Published online by Cambridge University Press: 13 September 2024
An organizational approach to the study of dispositions in United States District Courts is outlined, focusing on the pressures created by the combination of an increasing demand for service together with a relative decline in resources. The functions of courts are identified as adjudication, judicial administration, and policymaking. After stating some of the general theoretical issues involved in the approach taken here, courts are described in terms of the following organizational characteristics: (1) they are networks of organized activities with a mixed collegial and bureaucratic authority structure, as well as informal political processes of coordination, (2) heteronomous, (3) a labor-intensive professional service, (4) a branch of government, (5) nonspecialized, (6) passive, (7) vertically and horizontally interrelated with other organizations, (8) whose tasks are influenced by the demographic, economic, and legalgovernmental characteristics of the jurisdictional environment
Theoretically, the output of courts (e.g., the volume and nature of dispositions) is seen as determined by the environmental profile and the complexity of the task structure, with fiscal resources and organizational structure as intervening variables. These major organizational dimensions and variables are illustrated with data on the six District Courts of the Second Circuit.
A preliminary statistical analysis presents the effects of the jurisdictional environment on various types of filings in all United States District Courts in 1950, 1960, and 1973. The results confirm one aspect of the historically increasing involvement of government in the economy and society, namely, that which is mediated by the federal courts. The increasing governmental presence is shown in civil litigation involving the United States government as defendant and plaintiff, as well as in the contextual effects on filings of governmental agencies at the federal, state, and local levels.

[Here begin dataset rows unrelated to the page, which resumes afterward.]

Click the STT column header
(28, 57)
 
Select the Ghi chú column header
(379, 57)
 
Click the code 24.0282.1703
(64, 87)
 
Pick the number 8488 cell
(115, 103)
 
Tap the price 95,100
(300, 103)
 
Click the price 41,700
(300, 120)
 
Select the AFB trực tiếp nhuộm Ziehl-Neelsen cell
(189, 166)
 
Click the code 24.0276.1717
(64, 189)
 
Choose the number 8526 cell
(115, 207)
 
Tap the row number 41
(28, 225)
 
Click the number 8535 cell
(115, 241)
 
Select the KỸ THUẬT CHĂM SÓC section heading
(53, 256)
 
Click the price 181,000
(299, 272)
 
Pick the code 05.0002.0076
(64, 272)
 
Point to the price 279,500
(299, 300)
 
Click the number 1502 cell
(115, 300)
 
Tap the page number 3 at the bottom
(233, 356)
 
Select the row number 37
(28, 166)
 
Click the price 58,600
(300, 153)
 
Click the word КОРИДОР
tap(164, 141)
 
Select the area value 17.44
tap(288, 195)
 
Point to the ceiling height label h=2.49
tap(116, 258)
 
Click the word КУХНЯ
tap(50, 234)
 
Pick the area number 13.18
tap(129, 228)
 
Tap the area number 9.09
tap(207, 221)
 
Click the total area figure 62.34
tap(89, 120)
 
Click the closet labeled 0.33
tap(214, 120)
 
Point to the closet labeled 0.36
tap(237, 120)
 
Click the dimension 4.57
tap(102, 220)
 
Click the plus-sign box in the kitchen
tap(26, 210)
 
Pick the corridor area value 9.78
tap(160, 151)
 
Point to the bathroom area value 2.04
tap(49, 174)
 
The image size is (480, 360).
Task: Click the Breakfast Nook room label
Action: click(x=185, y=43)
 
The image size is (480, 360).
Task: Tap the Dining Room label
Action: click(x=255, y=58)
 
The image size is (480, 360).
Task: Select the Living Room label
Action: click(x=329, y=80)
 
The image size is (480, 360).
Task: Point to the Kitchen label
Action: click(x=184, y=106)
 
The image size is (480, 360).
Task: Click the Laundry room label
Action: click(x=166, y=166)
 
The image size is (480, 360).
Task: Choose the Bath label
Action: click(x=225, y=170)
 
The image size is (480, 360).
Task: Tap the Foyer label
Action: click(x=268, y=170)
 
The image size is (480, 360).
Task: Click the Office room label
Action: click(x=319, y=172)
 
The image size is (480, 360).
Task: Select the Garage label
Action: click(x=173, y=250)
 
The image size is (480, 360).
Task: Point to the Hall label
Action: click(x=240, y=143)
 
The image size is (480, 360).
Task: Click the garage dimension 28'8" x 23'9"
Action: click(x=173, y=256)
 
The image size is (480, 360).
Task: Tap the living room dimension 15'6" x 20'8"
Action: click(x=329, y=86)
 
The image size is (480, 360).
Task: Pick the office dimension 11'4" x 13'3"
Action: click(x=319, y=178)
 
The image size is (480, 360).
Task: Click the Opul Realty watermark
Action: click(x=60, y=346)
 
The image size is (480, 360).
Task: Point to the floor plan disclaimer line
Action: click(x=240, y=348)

The paper concludes with a brief discussion of three types of responses to the current crisis of the judiciary: the judicial response, emanating from the law-finding and adjudicatory role of courts; the bureaucratic response, reflecting the progressive transformation of adjudication into administration; and the technocratic response, emerging as a synthesis of adjudication and administration and stressing the policy-making function of courts within the context of the modern American politieal economy.